Secondly, Sechaba Mahlomaholo and Vhonani Netshandama provide an insight on how to empower learning environments, taking the example of South Africa and concentrating on the problem of overcoming its apartheid history. Following Antonio Gramsci’s concept of ‘organic intellectual,’ the authors analyze both the school and the higher education areas of South Africa in order to seek ways for public intellectuals to emancipate from the legacy of capitalist apartheid’s social arrangement by empowering learning environments.
The third paper of this part is a good example of reflection on the problems of democratization of learning and knowledge creation. Based on his own professional backgrounds and interests in personal and higher education development, sociological research, quality assurance, etc., Jim Moir offers a view on the traditional breadth of curriculum in Scottish higher education as a means a retaining the notion of the democratic intellectual tradition. In effect, his paper provides a sympathetic yet critical evaluation.
At fourth, Jeroen van Andel looks at the on-going paradigm change in higher education, namely the shift from academic to ‘customer culture.’ This leads to the paradox of post-modern higher education: although the society has become more fragmented and complex, students are less guided by higher education institutes on how they can best achieve their Bildung.
Instead, they are more and more regarded as customers who have to decide for themselves what Bildung they need.

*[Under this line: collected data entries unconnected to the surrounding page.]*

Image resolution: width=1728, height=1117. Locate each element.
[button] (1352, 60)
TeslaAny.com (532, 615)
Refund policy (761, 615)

The last paper of this part focuses on the role of community engagement in South Africa’s higher education system. Vhonani Netshandama and Sechaba Mahlomaholo commonly believe that universities will only come to their ‘fullness,’ when they are integrated within the communities that surround them and are involved in the major social processes taking place. In this respect, the paper shows ways for the commitment of the particular and the local interest groups under the leadership of academic intellectual ‘workers.’ Part III: The Intellectual and the Cultural Turn deals with the roles of intellectuals in times of cultural change and their possibilities to influence the transition process.